■ Aim
In the lines from the one containing "Image resolution: width=1092" through the end of the records, change "Choose" to "Select" and give only those lines again, otherwise unchanged and without the pictures.

Item-finding records
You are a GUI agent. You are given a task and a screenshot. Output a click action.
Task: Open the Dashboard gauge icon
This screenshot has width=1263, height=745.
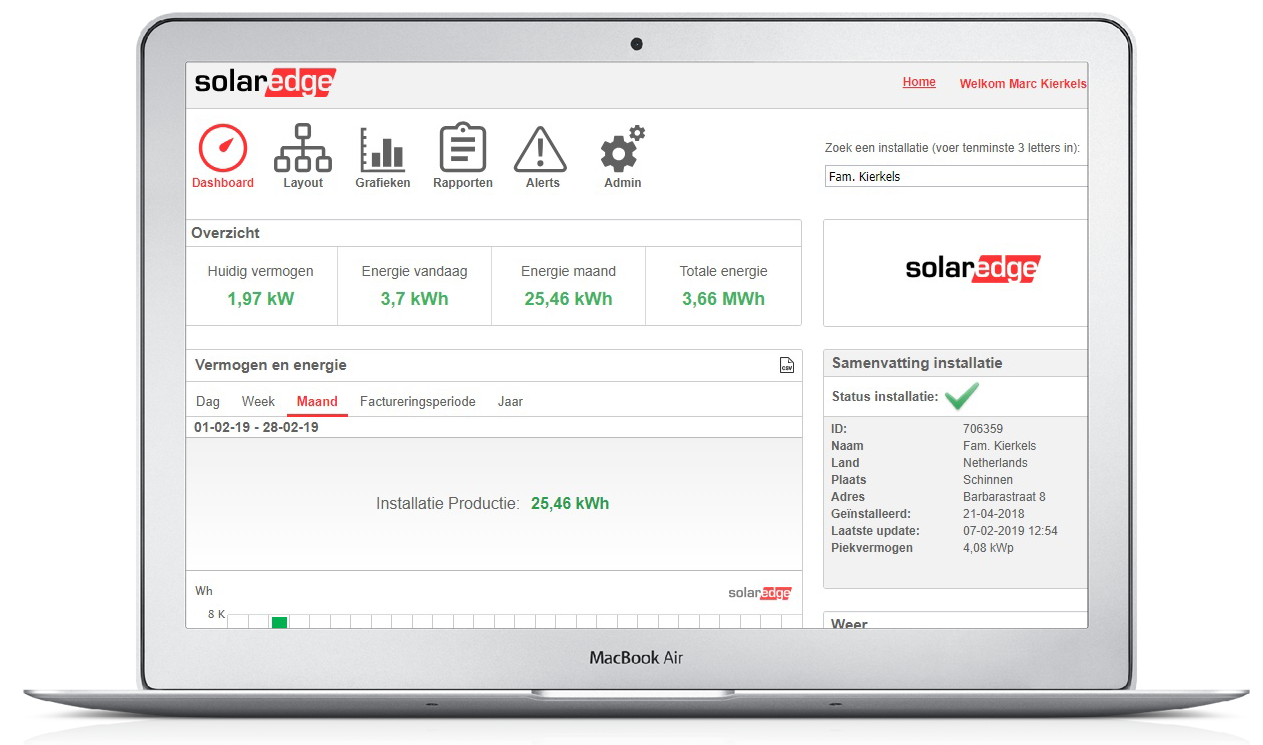[222, 149]
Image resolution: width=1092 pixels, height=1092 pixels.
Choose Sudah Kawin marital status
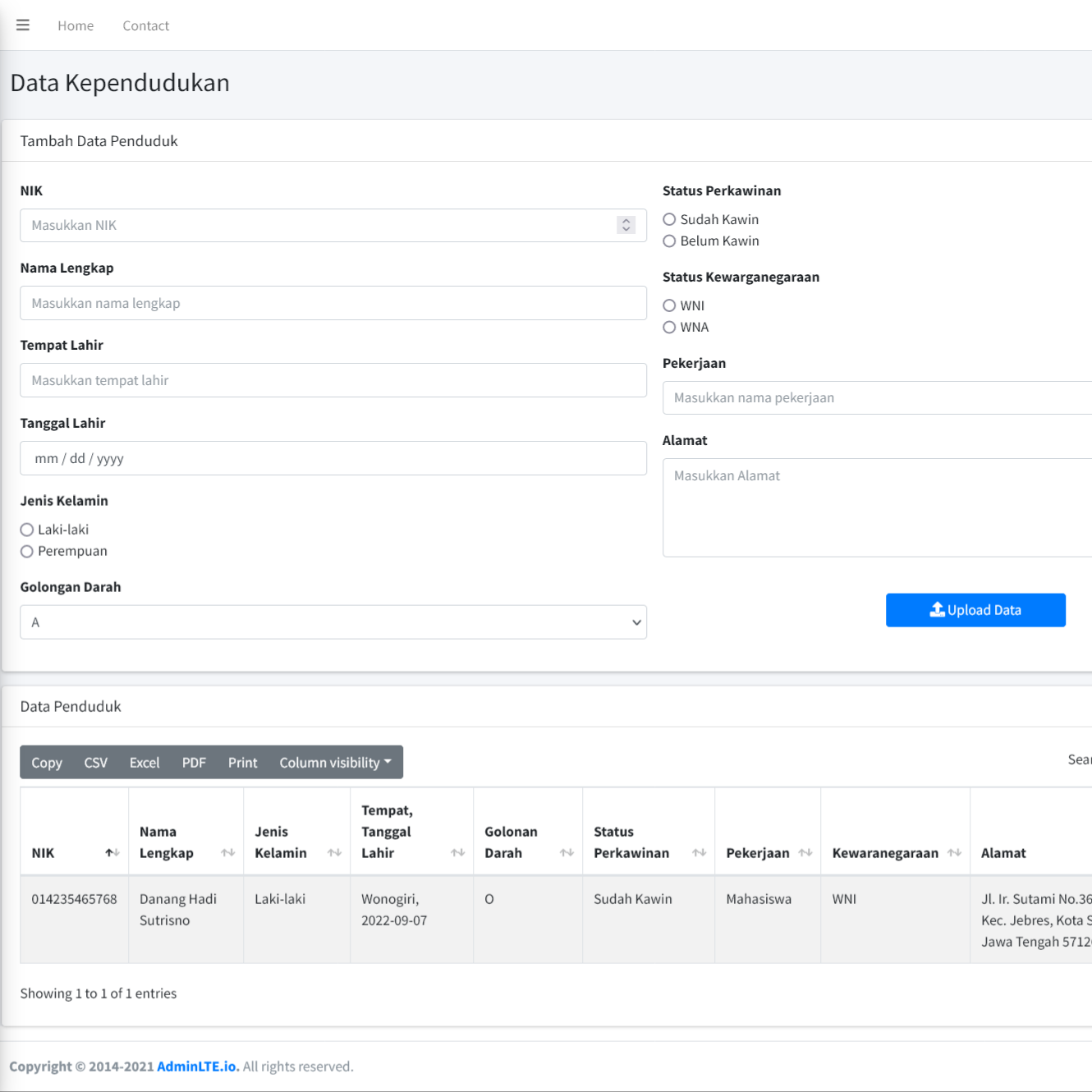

■ Exercise response
Image resolution: width=1092 pixels, height=1092 pixels.
Select Sudah Kawin marital status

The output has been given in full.